▶ Extracted text:
'''
Tariffs will create ‘more loss than gain,’ according to supply chain expert
President Donald Trump has granted a one-month exemption of tariffs on imports from Mexico and Canada for U.S. automakers, it was announced on Wednesday, March 5.
CNBC reported that Trump is also open to additional tariff exemptions.
On Tuesday, March 4, the U.S. imposed blanket 25% tariffs on imports from Mexico and Canada – taxing Canadian energy products such as oil and electricity at a lower 10% rate.
While the White House has said the tariffs are about stopping the smuggling of drugs such as fentanyl, during Tuesday night’s address to Congress, the president also suggested the tariffs are about clearing U.S. trade deficits.
Jason Miller, an associate professor of supply chain management at Michigan State University’s Eli Broad College of Business, offered his insight as to what all of this means for the trucking industry.
During a recent interview with Land Line Now, Miller said that while there is still a lot that could develop over the coming weeks, carriers should begin making plans for a tough 2025.
“If you’re a trucking company, you now need to start sort of planning for one of those ‘not-good-case scenarios’ for how 2025 could work out,” Miller said.
As for what immediate impacts drivers may see, Miller said there could be delays at U.S. border crossings from the collection of tariffs. Additionally, he said there are “an awful lot” of Class 8 vehicles purchased from Mexico – something that will become more expensive with added tariffs.
'''
▶ Required tasks:
• 1. Shorten the paragraph in the tariffs article that begins "As for what immediate impacts drivers may see" into a brief list of its main points.
• 2. Pull out the passage of the tariffs article starting with "Tariffs will create" and going on through "additional tariff exemptions.", copying it word for word.

▶ Data shown:
'''
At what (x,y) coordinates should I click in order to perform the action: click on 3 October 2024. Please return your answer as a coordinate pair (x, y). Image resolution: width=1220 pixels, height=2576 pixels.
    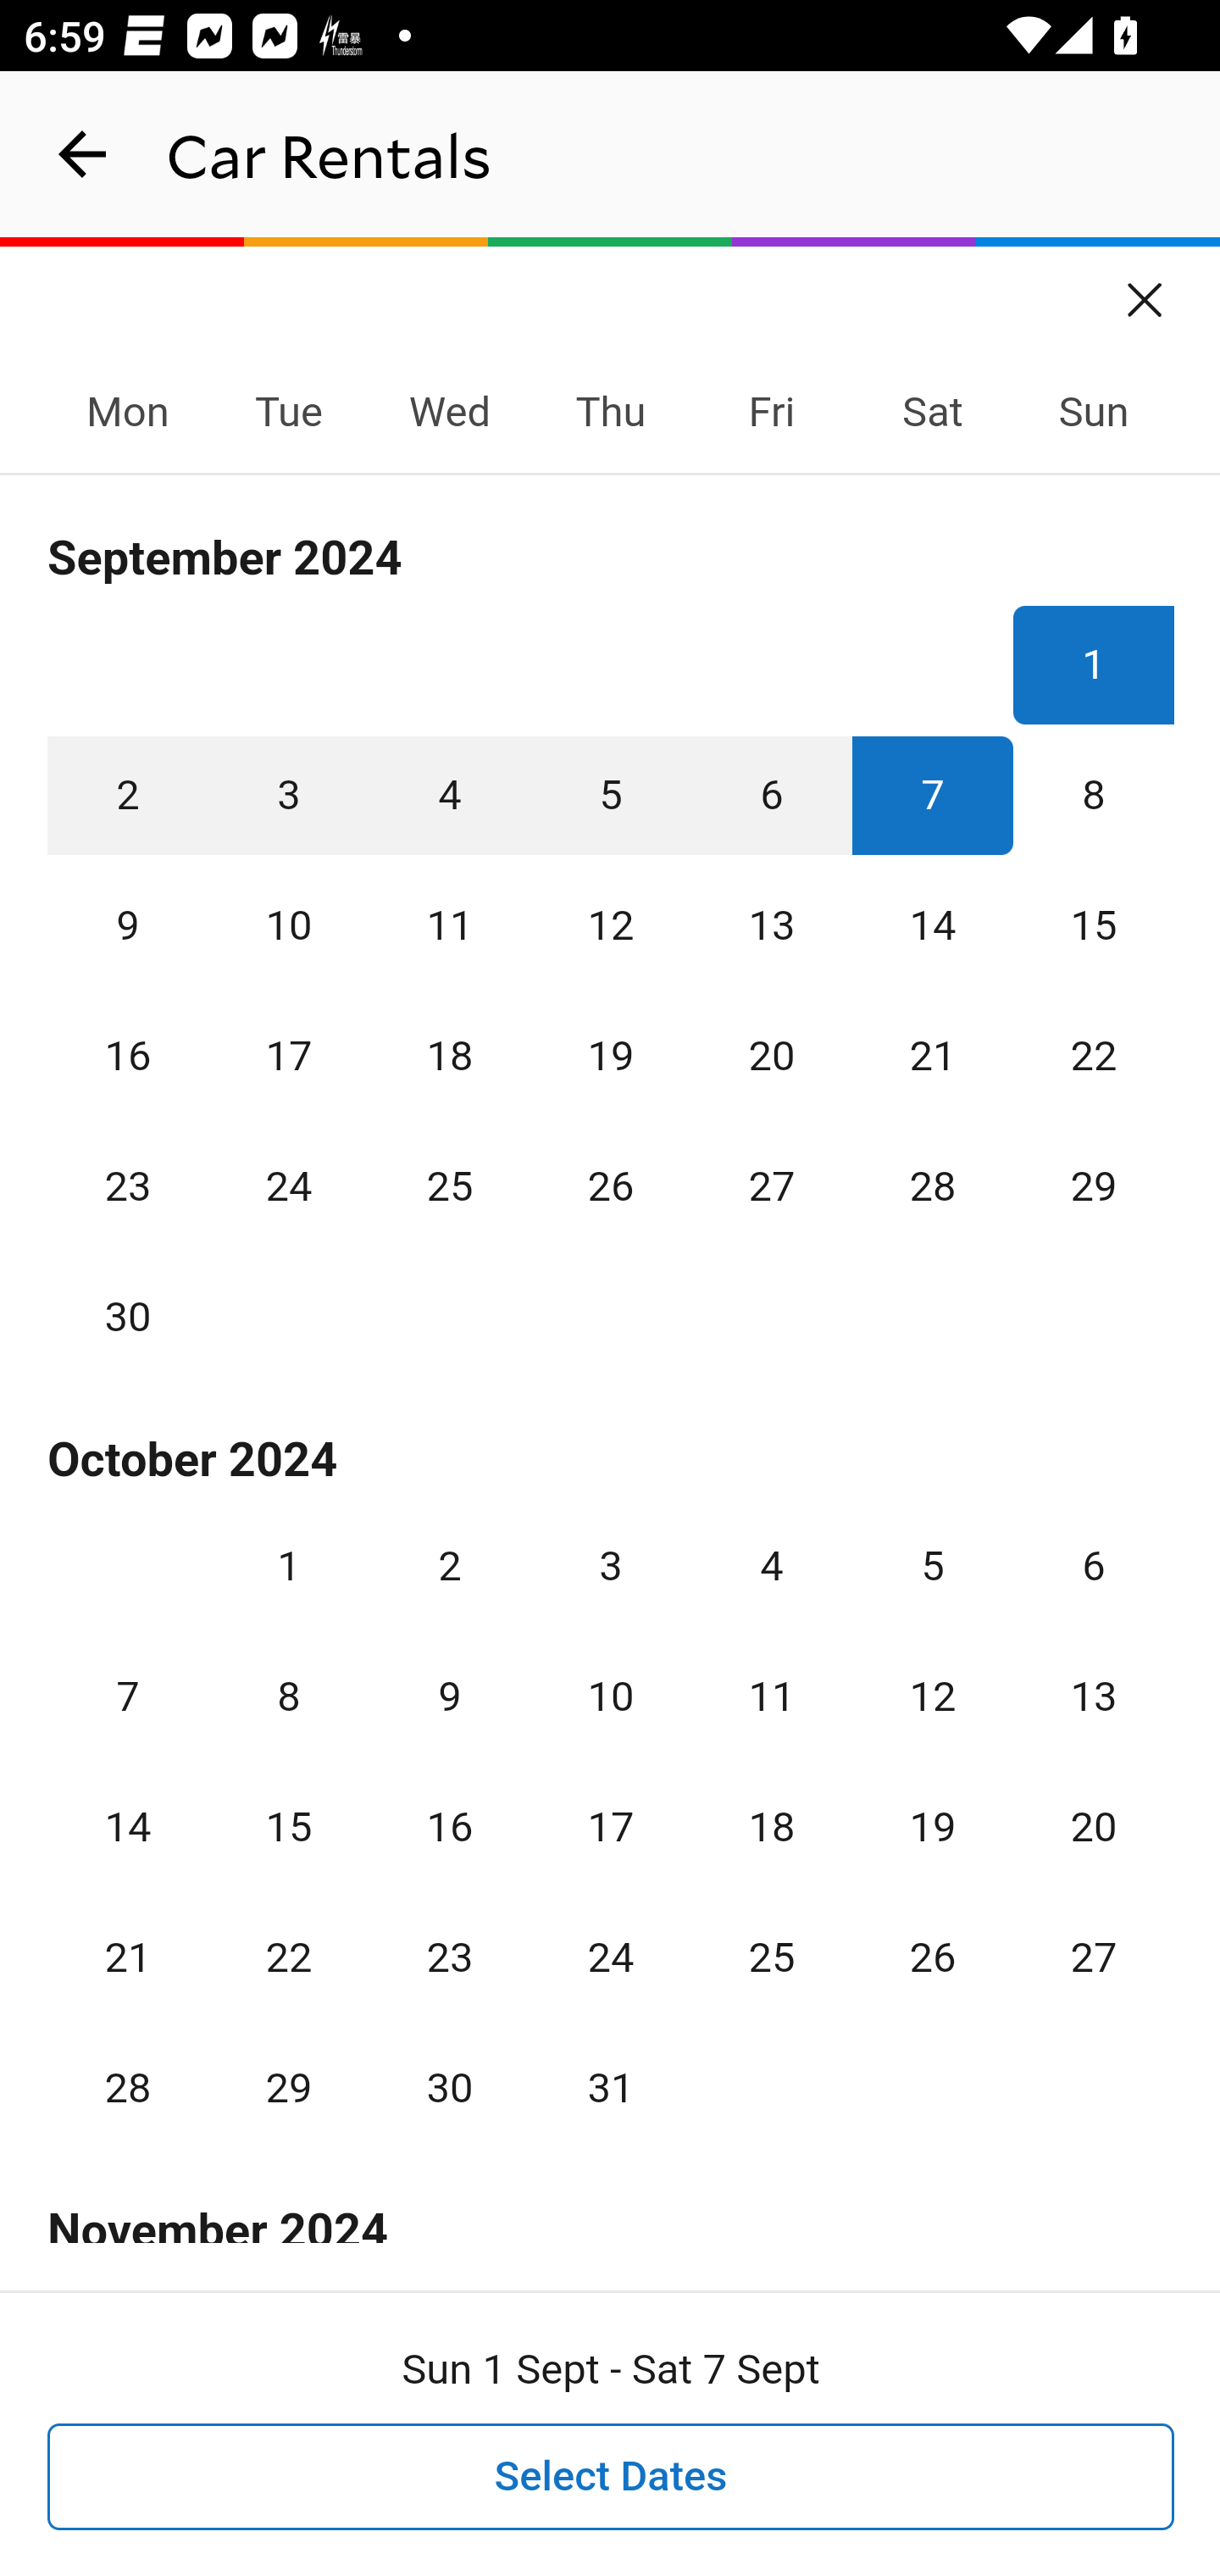
    Looking at the image, I should click on (611, 1566).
'''
▶ Problem solutions:
• 1.
- Collecting tariffs could cause delays at U.S. border crossings.
- Many Class 8 vehicles are bought from Mexico, and added tariffs will make them more expensive.

• 2.
Tariffs will create ‘more loss than gain,’ according to supply chain expert
President Donald Trump has granted a one-month exemption of tariffs on imports from Mexico and Canada for U.S. automakers, it was announced on Wednesday, March 5.
CNBC reported that Trump is also open to additional tariff exemptions.